-- Description of the task --
Only the lines from the one with "Where should I" through the last line of the records below belong in your answer, reproduced exactly and with the pictures left out.

-- Data excerpts --
+--

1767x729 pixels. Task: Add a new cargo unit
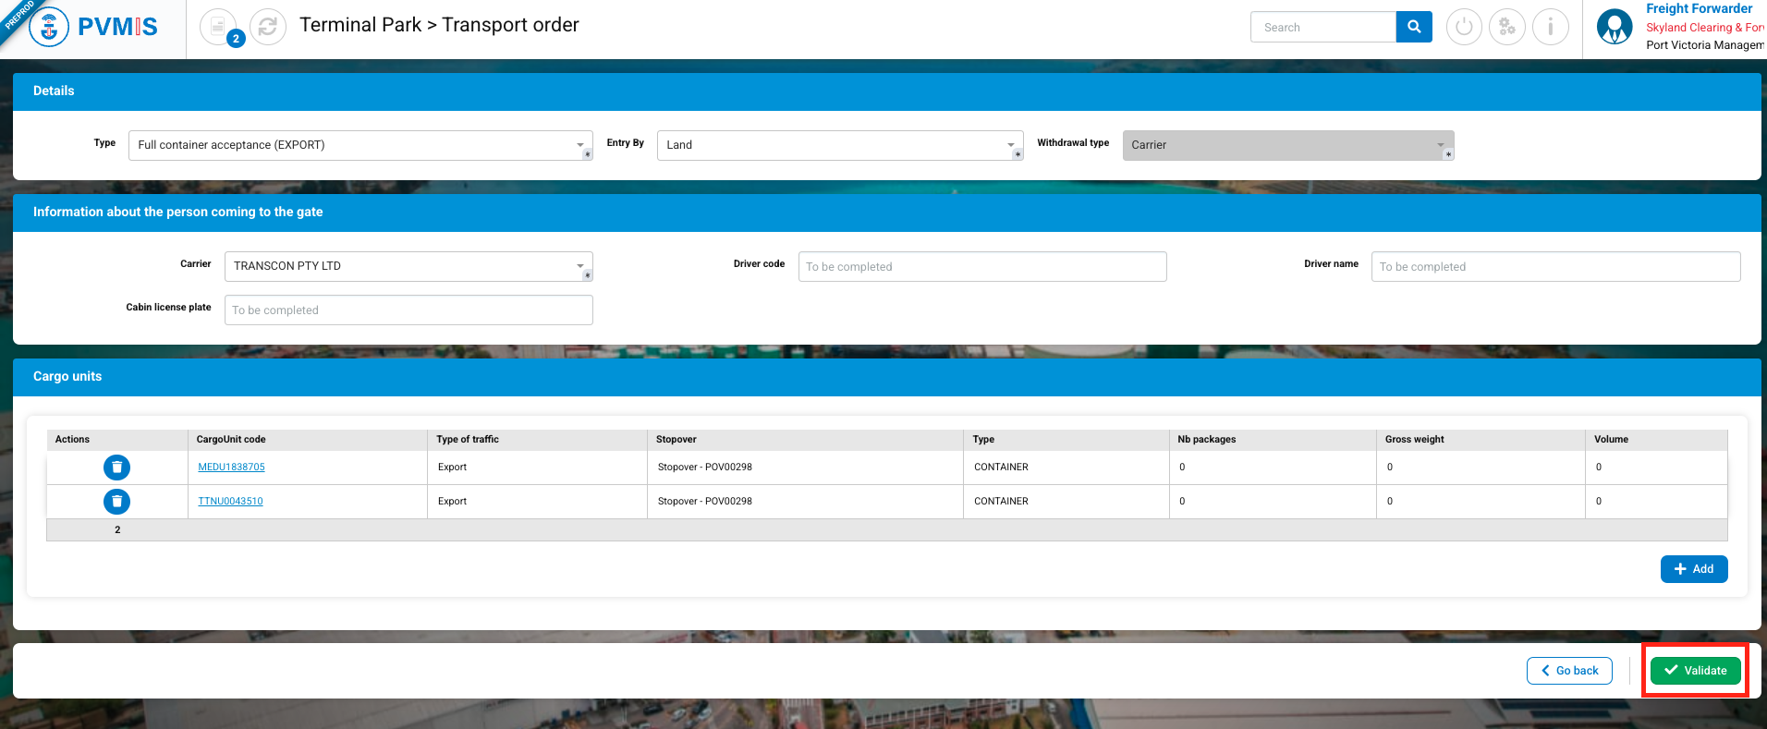click(1693, 569)
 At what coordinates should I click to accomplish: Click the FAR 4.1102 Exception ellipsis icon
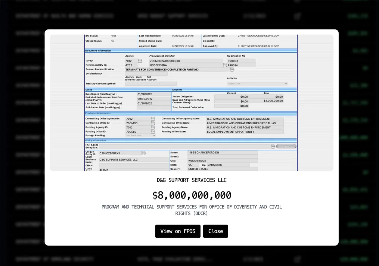273,146
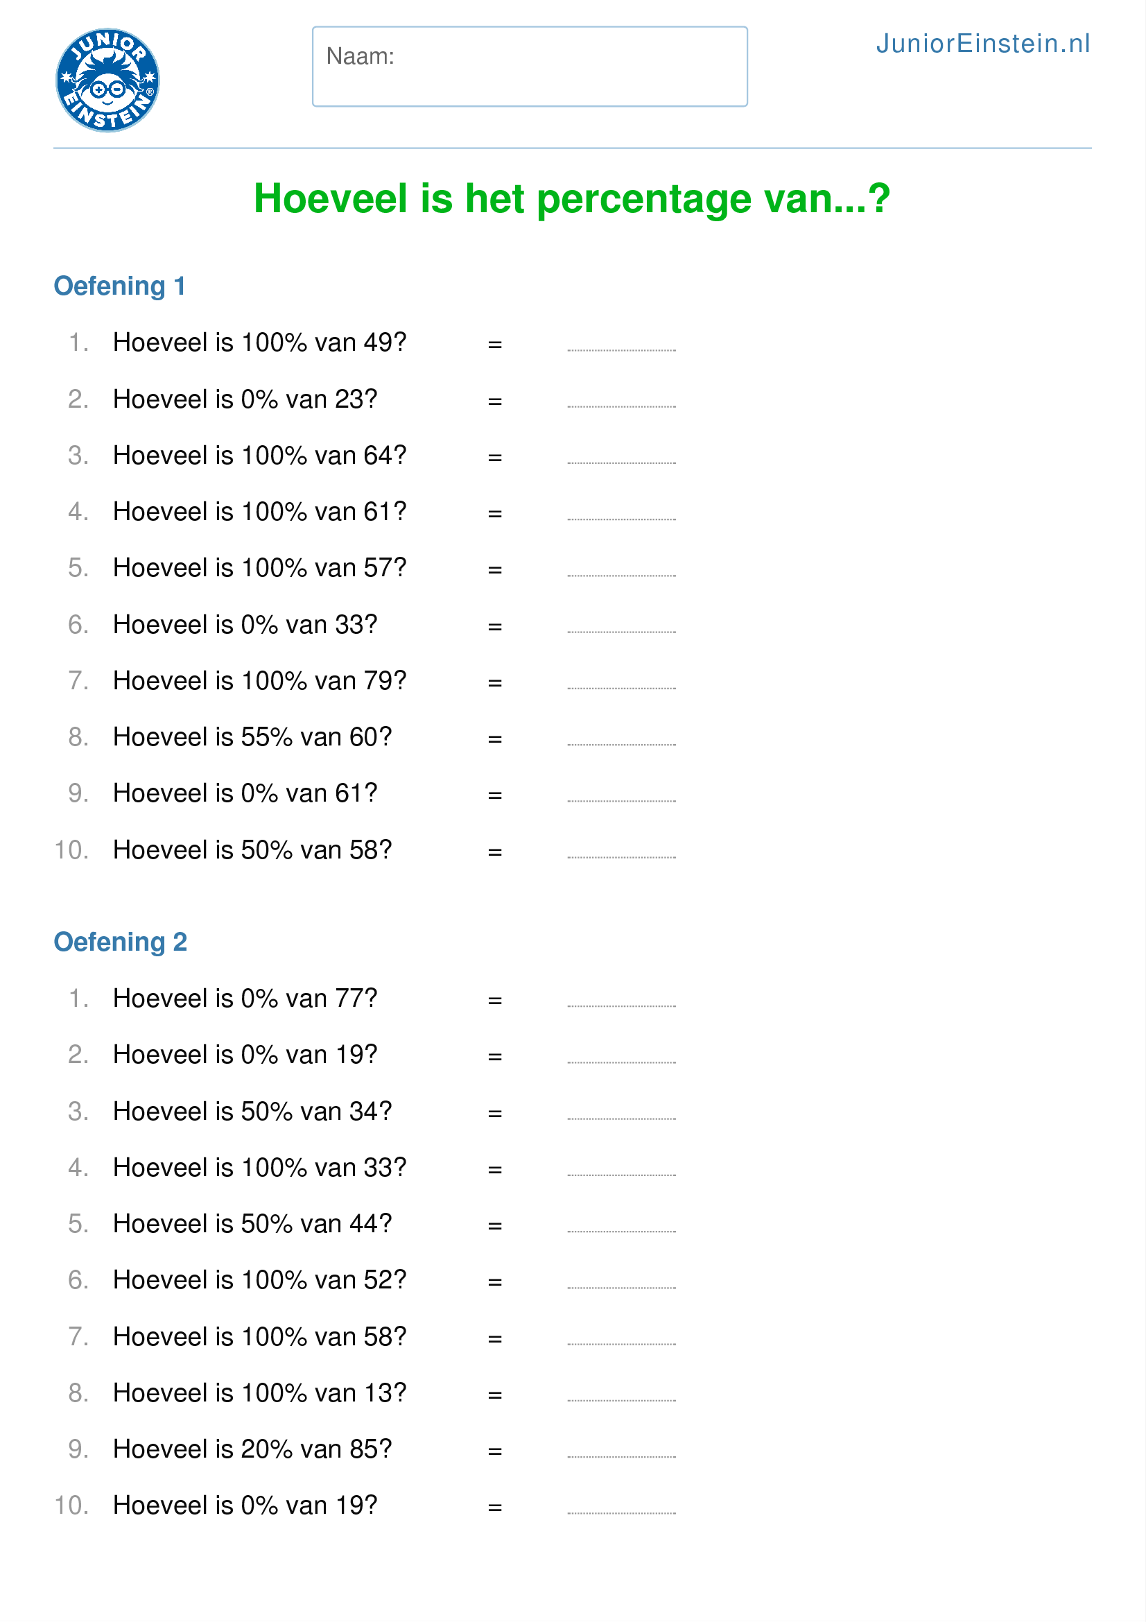This screenshot has height=1622, width=1146.
Task: Select the Oefening 1 heading
Action: 120,286
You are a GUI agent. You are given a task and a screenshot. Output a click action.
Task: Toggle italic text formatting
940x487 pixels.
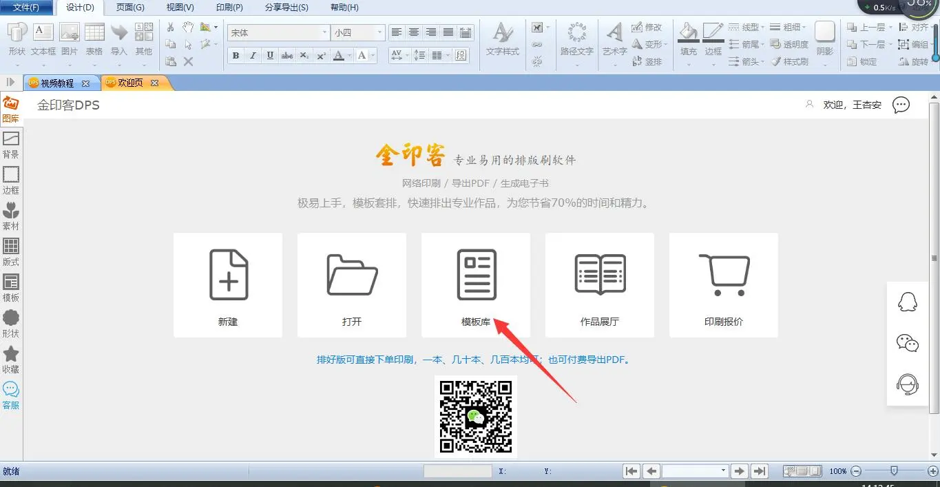(x=253, y=56)
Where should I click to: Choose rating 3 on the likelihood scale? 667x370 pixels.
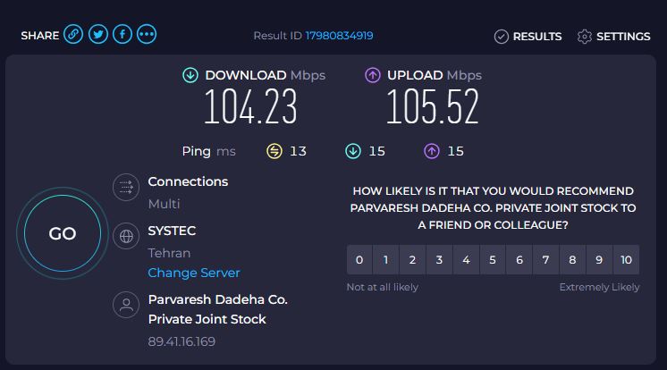439,260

+--

-- Answer to the problem --
Where should I click to: Choose rating 3 on the likelihood scale? 667x370 pixels.
439,260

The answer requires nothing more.